9.23.1 Sheathing arrangements are to comply with the requirements of Pt 6, Ch 3, 2.4 Sheathing.

9.24.1 For craft above 40 m in length, L _R, or for designs where the superstructure is designed to absorb global loads the effectiveness of superstructures to carry these loads is to be determined. The effectiveness may be assessed in accordance with Pt 6, Ch 6, 2.5 Torsional strength.

9.24.2 Where Pt 6, Ch 3, 9.17 Superstructures formed by extending side structures applies and the first or second tier is regarded as the strength deck according to Pt 6, Ch 6, 2.5 Torsional strength, the hull upper deck scantlings at the forward and aft ends of the superstructure may need to be increased due to the lesser efficiency of the superstructure tiers at their ends. The scantlings of the side structure in way of these areas may also be required to be increased.

9.24.3 When large openings or a large number of smaller openings are cut in the superstructure sides, reducing the capability to transmit shear force between decks, an assessment or structural efficiency may be required.

9.25.1 Direct calculations may be required to determine the plating and stiffener requirements where the house is of unusual design, form or proportions.

9.26.1 General requirements for bulwarks are given in Pt 3, Ch 4, 8 Bulwarks, guard rails and other means for the protection of crew.

9.26.2 The thickness of the bulwark plating is to be determined from the general plating equation given in Pt 6, Ch 3, 1.16 Plating general using the design pressure from Pt 5, Ch 3, 3.1 Hull structures or Pt 5, Ch 4, 3.1 Hull structures for non-displacement or displacement craft as appropriate.

9.26.3 The requirements for section modulus, inertia and web area are to be determined from the general equations given in Pt 6, Ch 3, 1.17 Stiffening general, using the design pressures from Pt 5, Ch 3, 3.1 Hull structures or Pt 5, Ch 4, 3.1 Hull structures for non-displacement or displacement craft as appropriate, and the coefficients Φ_Z, Φ_I, and Φ_A as detailed in Table 3.1.1 Section modulus, inertia and web area coefficients for the load model (d).

9.26.4 Bulwarks are not to be cut for gangway or other openings near the breaks of superstructures.

9.26.5 Attention is to be paid to avoid discontinuity of strength of the bulwark, particularly in way of local increases in stress and changes in height.
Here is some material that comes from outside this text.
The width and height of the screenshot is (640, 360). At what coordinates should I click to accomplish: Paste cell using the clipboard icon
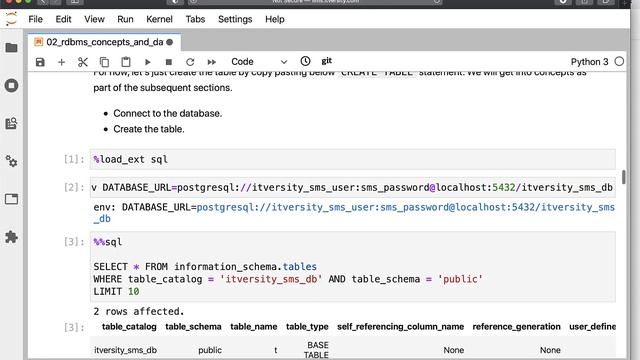(x=126, y=62)
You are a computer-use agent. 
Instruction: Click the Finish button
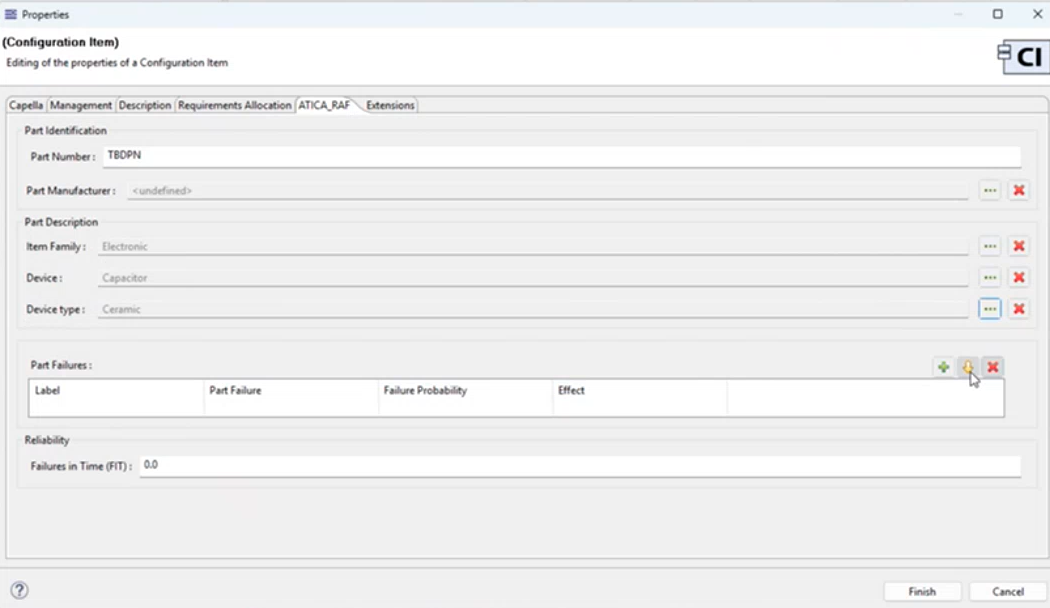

9.26.6 Welding of bulwark to the top edge of sheer-strake within 0,5L _R amidship, is generally to be avoided. However, if this arrangement is not practicable welding to the sheerstrake may be accepted if care is taken to minimise any notch effects.

9.26.7  Fishing craft are to have bulwarks fitted. The bulwark may be formed from a continuation of the side shell plating or connected as a separate assembly. Where the bulwark is considered to be stressed and contributing to the global strength of the craft, the plate thickness of the bulwark is not to be less than the sheer-strake thickness. In no case is the thickness of the bulwark plating to be taken as less than 80 per cent of the side shell thickness. The bulwark is to be supported by suitable stiffening members which may be formed from a continuation of the side frames, or from flanged plate stays of the same thickness as the bulwark. In general these frames are to be spaced not more than two side frame spacings apart.

9.26.8 In way of gantries, trawl gallows, mooring pipes etc. the plate thickness in way is to be increased by not less than 50 per cent.

9.26.9  Pilot craft are to be fitted with sufficient hand rails adjacent to the exposed areas of the working decks and platforms. In addition these areas are to have non-skid surfaces.

9.27.1 Requirements for freeing arrangements are given in Pt 3, Ch 4, 9 Deck drainage.

9.28.1 The requirements for the free flow area are given in Pt 3, Ch 4, 9.3 Free flow area.

9.29.1 The requirements for guard rails are given in Pt 3, Ch 4, 8.4 Guard rails.